• [INSTRUCTIONS FOR THE TASK] Write out each of the rows below word for word, leaving out the pictures.

• [MATERIAL FOR THIS TASK]
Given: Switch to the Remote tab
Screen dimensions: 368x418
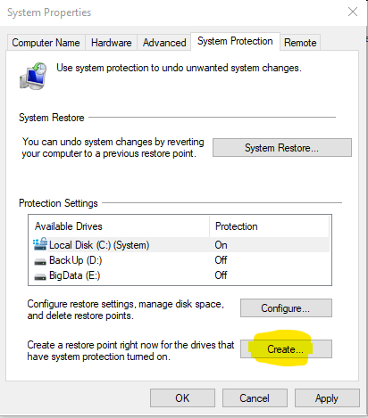Looking at the screenshot, I should (x=300, y=43).
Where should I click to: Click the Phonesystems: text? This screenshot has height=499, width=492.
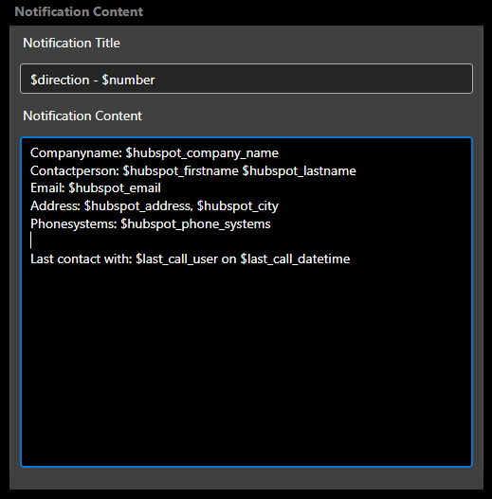(x=74, y=223)
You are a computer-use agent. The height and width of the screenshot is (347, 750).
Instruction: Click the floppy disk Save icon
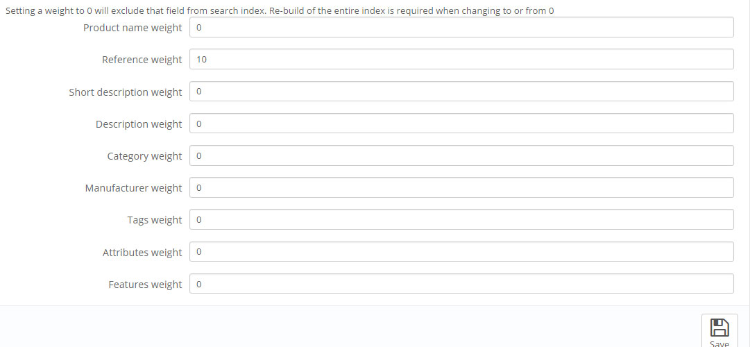(x=719, y=328)
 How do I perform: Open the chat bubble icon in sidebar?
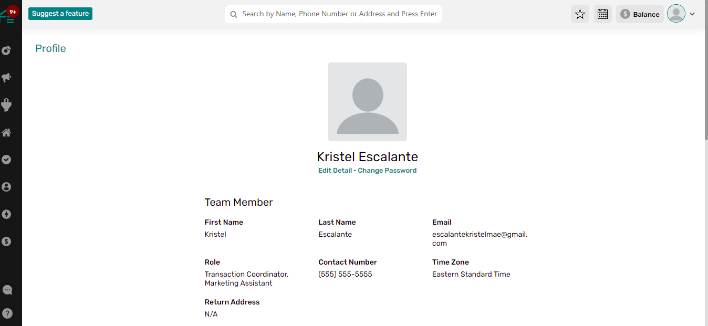tap(7, 290)
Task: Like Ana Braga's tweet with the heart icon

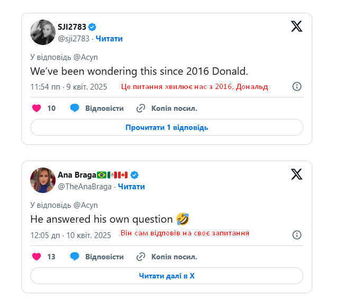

• [SOLUTION]
Given: Switch to the Remote tab
Screen dimensions: 368x418
Looking at the screenshot, I should (x=300, y=43).
Where should I click to: Click the Phonesystems: text? This screenshot has height=499, width=492.
(x=74, y=223)
You are a computer-use agent. The height and width of the screenshot is (347, 750).
Instruction: Click the floppy disk Save icon
(x=719, y=328)
 How do I perform: Open the chat bubble icon in sidebar?
tap(7, 290)
Task: Like Ana Braga's tweet with the heart icon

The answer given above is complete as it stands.